Across the entries below, count the lines that contain the word "agent" and reply with that number only.

Top of Exercise inputs

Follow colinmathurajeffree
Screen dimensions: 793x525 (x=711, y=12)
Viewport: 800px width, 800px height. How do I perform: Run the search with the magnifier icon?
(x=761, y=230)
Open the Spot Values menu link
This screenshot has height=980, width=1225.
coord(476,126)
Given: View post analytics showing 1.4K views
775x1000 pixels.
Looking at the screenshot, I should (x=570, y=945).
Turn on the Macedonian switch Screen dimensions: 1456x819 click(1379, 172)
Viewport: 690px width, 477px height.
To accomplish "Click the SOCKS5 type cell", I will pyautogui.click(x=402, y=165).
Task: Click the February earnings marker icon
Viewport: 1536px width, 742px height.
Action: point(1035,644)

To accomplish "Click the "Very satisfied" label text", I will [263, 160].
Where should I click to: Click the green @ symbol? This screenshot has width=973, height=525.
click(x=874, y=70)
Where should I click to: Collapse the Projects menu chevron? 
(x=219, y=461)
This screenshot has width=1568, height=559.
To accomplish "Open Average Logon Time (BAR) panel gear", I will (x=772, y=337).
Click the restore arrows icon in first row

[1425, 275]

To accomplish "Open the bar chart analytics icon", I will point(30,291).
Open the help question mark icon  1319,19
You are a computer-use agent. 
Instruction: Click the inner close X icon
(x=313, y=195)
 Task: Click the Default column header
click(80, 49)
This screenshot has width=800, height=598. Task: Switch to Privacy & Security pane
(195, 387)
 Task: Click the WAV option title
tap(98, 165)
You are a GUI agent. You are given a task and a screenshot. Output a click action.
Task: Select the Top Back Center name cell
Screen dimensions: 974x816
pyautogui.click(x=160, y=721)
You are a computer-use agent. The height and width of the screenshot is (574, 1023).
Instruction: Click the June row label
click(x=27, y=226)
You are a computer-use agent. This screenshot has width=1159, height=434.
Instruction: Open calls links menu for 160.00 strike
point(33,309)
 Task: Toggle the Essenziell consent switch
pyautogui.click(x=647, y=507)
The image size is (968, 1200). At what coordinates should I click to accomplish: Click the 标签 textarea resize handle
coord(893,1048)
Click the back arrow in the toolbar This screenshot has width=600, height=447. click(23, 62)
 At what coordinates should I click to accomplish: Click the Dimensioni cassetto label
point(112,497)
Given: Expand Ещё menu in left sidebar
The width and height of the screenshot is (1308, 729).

Bottom of Exercise inputs

• Response area
4